**PROMPT**. Word for word, reproduce each of the entries.

+++ GIVEN DATA +++

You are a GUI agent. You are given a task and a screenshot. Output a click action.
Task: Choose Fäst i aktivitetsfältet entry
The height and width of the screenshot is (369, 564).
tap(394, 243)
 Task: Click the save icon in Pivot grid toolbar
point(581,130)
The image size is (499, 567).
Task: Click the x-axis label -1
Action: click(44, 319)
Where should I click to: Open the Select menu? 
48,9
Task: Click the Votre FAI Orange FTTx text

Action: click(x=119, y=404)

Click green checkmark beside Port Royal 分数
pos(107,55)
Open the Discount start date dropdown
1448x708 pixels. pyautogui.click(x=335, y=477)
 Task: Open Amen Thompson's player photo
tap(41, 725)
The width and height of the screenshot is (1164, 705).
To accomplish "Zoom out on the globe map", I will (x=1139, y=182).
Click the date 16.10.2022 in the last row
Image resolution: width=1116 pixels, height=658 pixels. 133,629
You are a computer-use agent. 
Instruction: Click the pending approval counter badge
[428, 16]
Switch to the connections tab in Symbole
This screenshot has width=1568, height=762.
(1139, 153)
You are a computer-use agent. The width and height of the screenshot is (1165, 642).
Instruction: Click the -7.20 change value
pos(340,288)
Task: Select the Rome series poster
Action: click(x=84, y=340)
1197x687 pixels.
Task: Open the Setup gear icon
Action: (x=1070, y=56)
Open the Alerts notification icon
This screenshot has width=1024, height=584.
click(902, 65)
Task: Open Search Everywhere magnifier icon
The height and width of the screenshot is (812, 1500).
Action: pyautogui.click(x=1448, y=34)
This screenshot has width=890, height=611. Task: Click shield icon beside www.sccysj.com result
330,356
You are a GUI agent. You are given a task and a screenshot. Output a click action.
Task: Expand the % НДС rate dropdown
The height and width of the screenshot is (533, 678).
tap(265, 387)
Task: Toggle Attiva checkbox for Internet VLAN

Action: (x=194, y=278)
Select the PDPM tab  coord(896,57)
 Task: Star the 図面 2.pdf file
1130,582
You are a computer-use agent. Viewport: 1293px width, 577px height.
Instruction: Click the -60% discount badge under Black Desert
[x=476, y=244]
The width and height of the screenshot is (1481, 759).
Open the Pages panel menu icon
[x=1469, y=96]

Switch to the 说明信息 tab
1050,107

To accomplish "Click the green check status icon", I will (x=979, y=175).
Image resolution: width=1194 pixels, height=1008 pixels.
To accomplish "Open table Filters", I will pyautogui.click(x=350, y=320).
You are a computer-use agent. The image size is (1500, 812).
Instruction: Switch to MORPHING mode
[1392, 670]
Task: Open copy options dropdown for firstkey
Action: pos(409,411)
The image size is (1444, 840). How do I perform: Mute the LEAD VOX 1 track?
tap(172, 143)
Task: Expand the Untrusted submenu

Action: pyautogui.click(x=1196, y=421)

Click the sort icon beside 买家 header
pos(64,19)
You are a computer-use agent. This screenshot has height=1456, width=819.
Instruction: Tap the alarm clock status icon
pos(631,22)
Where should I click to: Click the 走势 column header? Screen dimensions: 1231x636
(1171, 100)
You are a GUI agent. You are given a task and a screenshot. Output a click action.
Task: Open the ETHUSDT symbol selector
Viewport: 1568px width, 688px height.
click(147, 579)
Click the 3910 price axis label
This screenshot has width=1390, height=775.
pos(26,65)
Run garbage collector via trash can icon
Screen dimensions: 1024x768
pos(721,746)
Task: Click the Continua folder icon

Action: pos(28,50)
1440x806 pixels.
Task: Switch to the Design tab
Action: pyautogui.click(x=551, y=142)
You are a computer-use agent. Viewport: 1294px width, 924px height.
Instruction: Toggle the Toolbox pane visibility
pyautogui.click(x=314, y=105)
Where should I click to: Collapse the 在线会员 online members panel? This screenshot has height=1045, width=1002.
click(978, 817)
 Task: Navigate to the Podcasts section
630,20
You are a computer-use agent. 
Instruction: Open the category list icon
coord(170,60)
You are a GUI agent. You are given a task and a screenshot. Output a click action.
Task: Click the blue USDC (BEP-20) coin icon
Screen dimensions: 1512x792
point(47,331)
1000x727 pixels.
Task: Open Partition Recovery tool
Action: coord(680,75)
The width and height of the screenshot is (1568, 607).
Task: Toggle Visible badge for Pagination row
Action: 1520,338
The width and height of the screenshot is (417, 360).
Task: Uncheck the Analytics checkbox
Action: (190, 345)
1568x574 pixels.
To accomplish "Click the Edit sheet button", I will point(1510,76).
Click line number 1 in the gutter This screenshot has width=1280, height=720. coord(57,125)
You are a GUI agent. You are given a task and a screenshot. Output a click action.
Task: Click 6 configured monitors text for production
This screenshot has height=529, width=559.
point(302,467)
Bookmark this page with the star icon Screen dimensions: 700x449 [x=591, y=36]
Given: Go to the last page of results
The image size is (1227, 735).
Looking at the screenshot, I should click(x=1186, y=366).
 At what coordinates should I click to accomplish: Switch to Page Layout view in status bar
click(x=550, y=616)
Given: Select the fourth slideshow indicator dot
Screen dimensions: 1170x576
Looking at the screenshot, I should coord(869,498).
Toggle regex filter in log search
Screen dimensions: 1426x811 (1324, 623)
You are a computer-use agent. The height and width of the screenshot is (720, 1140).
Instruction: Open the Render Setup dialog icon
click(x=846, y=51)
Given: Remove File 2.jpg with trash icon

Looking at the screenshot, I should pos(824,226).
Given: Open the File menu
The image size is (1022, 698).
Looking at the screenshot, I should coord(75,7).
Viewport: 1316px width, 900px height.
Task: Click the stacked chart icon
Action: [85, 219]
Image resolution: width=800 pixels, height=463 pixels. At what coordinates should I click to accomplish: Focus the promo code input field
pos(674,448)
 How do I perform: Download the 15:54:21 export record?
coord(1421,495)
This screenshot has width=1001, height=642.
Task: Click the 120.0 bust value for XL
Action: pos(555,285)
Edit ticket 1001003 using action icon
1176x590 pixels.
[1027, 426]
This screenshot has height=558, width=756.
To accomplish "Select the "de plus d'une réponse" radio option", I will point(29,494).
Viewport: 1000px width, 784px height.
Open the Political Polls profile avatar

+++

**RESULT FOR THIS EXERCISE**.
You are a GUI agent. You are given a task and a screenshot. Output a click action.
Task: Choose Fäst i aktivitetsfältet entry
The height and width of the screenshot is (369, 564).
tap(394, 243)
 Task: Click the save icon in Pivot grid toolbar
point(581,130)
The image size is (499, 567).
Task: Click the x-axis label -1
Action: click(44, 319)
Where should I click to: Open the Select menu? 
48,9
Task: Click the Votre FAI Orange FTTx text

Action: click(x=119, y=404)

Click green checkmark beside Port Royal 分数
pos(107,55)
Open the Discount start date dropdown
1448x708 pixels. pyautogui.click(x=335, y=477)
 Task: Open Amen Thompson's player photo
tap(41, 725)
The width and height of the screenshot is (1164, 705).
To accomplish "Zoom out on the globe map", I will (x=1139, y=182).
Click the date 16.10.2022 in the last row
Image resolution: width=1116 pixels, height=658 pixels. 133,629
You are a computer-use agent. 
Instruction: Click the pending approval counter badge
[428, 16]
Switch to the connections tab in Symbole
This screenshot has width=1568, height=762.
(1139, 153)
You are a computer-use agent. The width and height of the screenshot is (1165, 642).
Instruction: Click the -7.20 change value
pos(340,288)
Task: Select the Rome series poster
Action: click(x=84, y=340)
1197x687 pixels.
Task: Open the Setup gear icon
Action: (x=1070, y=56)
Open the Alerts notification icon
This screenshot has width=1024, height=584.
click(902, 65)
Task: Open Search Everywhere magnifier icon
The height and width of the screenshot is (812, 1500).
Action: pyautogui.click(x=1448, y=34)
This screenshot has width=890, height=611. Task: Click shield icon beside www.sccysj.com result
330,356
You are a GUI agent. You are given a task and a screenshot. Output a click action.
Task: Expand the % НДС rate dropdown
The height and width of the screenshot is (533, 678).
tap(265, 387)
Task: Toggle Attiva checkbox for Internet VLAN

Action: (x=194, y=278)
Select the PDPM tab  coord(896,57)
 Task: Star the 図面 2.pdf file
1130,582
You are a computer-use agent. Viewport: 1293px width, 577px height.
Instruction: Click the -60% discount badge under Black Desert
[x=476, y=244]
The width and height of the screenshot is (1481, 759).
Open the Pages panel menu icon
[x=1469, y=96]

Switch to the 说明信息 tab
1050,107

To accomplish "Click the green check status icon", I will (x=979, y=175).
Image resolution: width=1194 pixels, height=1008 pixels.
To accomplish "Open table Filters", I will pyautogui.click(x=350, y=320).
You are a computer-use agent. The image size is (1500, 812).
Instruction: Switch to MORPHING mode
[1392, 670]
Task: Open copy options dropdown for firstkey
Action: pos(409,411)
The image size is (1444, 840). How do I perform: Mute the LEAD VOX 1 track?
tap(172, 143)
Task: Expand the Untrusted submenu

Action: pyautogui.click(x=1196, y=421)

Click the sort icon beside 买家 header
pos(64,19)
You are a computer-use agent. This screenshot has height=1456, width=819.
Instruction: Tap the alarm clock status icon
pos(631,22)
Where should I click to: Click the 走势 column header? Screen dimensions: 1231x636
(1171, 100)
You are a GUI agent. You are given a task and a screenshot. Output a click action.
Task: Open the ETHUSDT symbol selector
Viewport: 1568px width, 688px height.
click(147, 579)
Click the 3910 price axis label
This screenshot has width=1390, height=775.
pos(26,65)
Run garbage collector via trash can icon
Screen dimensions: 1024x768
pos(721,746)
Task: Click the Continua folder icon

Action: pos(28,50)
1440x806 pixels.
Task: Switch to the Design tab
Action: pyautogui.click(x=551, y=142)
You are a computer-use agent. Viewport: 1294px width, 924px height.
Instruction: Toggle the Toolbox pane visibility
pyautogui.click(x=314, y=105)
Where should I click to: Collapse the 在线会员 online members panel? This screenshot has height=1045, width=1002.
click(978, 817)
 Task: Navigate to the Podcasts section
630,20
You are a computer-use agent. 
Instruction: Open the category list icon
coord(170,60)
You are a GUI agent. You are given a task and a screenshot. Output a click action.
Task: Click the blue USDC (BEP-20) coin icon
Screen dimensions: 1512x792
point(47,331)
1000x727 pixels.
Task: Open Partition Recovery tool
Action: coord(680,75)
The width and height of the screenshot is (1568, 607).
Task: Toggle Visible badge for Pagination row
Action: 1520,338
The width and height of the screenshot is (417, 360).
Task: Uncheck the Analytics checkbox
Action: (190, 345)
1568x574 pixels.
To accomplish "Click the Edit sheet button", I will point(1510,76).
Click line number 1 in the gutter This screenshot has width=1280, height=720. coord(57,125)
You are a GUI agent. You are given a task and a screenshot. Output a click action.
Task: Click 6 configured monitors text for production
This screenshot has height=529, width=559.
point(302,467)
Bookmark this page with the star icon Screen dimensions: 700x449 [x=591, y=36]
Given: Go to the last page of results
The image size is (1227, 735).
Looking at the screenshot, I should click(x=1186, y=366).
 At what coordinates should I click to accomplish: Switch to Page Layout view in status bar
click(x=550, y=616)
Given: Select the fourth slideshow indicator dot
Screen dimensions: 1170x576
Looking at the screenshot, I should coord(869,498).
Toggle regex filter in log search
Screen dimensions: 1426x811 (1324, 623)
You are a computer-use agent. The height and width of the screenshot is (720, 1140).
Instruction: Open the Render Setup dialog icon
click(x=846, y=51)
Given: Remove File 2.jpg with trash icon

Looking at the screenshot, I should pos(824,226).
Given: Open the File menu
The image size is (1022, 698).
Looking at the screenshot, I should coord(75,7).
Viewport: 1316px width, 900px height.
Task: Click the stacked chart icon
Action: [85, 219]
Image resolution: width=800 pixels, height=463 pixels. At what coordinates should I click to accomplish: Focus the promo code input field
pos(674,448)
 How do I perform: Download the 15:54:21 export record?
coord(1421,495)
This screenshot has width=1001, height=642.
Task: Click the 120.0 bust value for XL
Action: pos(555,285)
Edit ticket 1001003 using action icon
1176x590 pixels.
[1027, 426]
This screenshot has height=558, width=756.
To accomplish "Select the "de plus d'une réponse" radio option", I will point(29,494).
Viewport: 1000px width, 784px height.
Open the Political Polls profile avatar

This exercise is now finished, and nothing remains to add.